Stated problem. Can you repeat the data word for word, starting at the line that contains "At what coordinates should I click to accomplish: Open" and ending at the last line of the data?

The data.
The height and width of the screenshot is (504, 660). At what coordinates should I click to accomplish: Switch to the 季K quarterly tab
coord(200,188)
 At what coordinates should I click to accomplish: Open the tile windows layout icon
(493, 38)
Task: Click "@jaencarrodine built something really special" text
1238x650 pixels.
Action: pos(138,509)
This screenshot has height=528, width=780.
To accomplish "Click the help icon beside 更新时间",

Output of the exercise.
 At what coordinates should I click to accomplish: Open the tile windows layout icon
(493, 38)
Task: Click "@jaencarrodine built something really special" text
1238x650 pixels.
Action: pos(138,509)
This screenshot has height=528, width=780.
To accomplish "Click the help icon beside 更新时间",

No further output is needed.